Reconozco que la experiencia me parece tan rica como todas las discusiones sobre Borges, Dalí, Arlt… Con él, la satisfacción era por el otro que yo habito, el aficionado a los mercados, zocos, barro, establos, surcos que reciben pepita y agua. Ante un brasero, explorábamos la anatomía bovina, arroz con tripa gorda, pasando por los riñones, el corazón. Asaba pedazos de carne y me los daba. Intercambiábamos ideas sobre el arte de prepararlos. Hemos comparado la parrilla estilo gaucho (cocción sobre ascuas al aire libre) con el mechoui estofado (barrem ighosse en los beréberes zayanes), preparado en los hornos herméticos de barro, en forma de iglú. Hemos hablado de la pajada (mergued en Marruecos) y su influencia sobre la textura de la carne, el cebo del animal, la raza, la piedra de sal al lado del pesebre.

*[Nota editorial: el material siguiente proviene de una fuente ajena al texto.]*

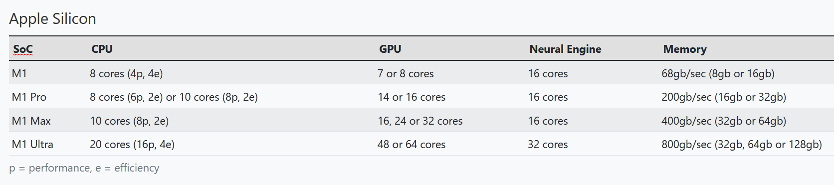Click the '68gb/sec (8gb or 16gb)' memory cell
The image size is (834, 185).
[x=718, y=74]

A lo largo de nuestra conversación, yo volvía a ser el que, durante las vacaciones escolares, iba a ayudar en el matadero. Por la mañana, después de una noche toledana, anegándose en sangre y sudor, los novicios, antes de la llegada del camión de reparto, nos sentábamos al rededor del fuego, y cada uno echaba en él un pedazo de carne, acompañado de un comentario sobre sus virtudes, y luego otro, en cuidadoso orden. Era divertido verme hacer lo mismo en compañía de este hospedero en un barrio de Buenos Aires.

*Abderrahman Beggar colabora ocasionalmente con La Quinta Pata. El artículo es parte de un volumen en el que narra para el público árabe sus viajes y observaciones por América Latina. En la actualidad, el autor es catedrático del programa de árabe y estudios mediterráneos de la universidad canadiense Wildrid Laurier.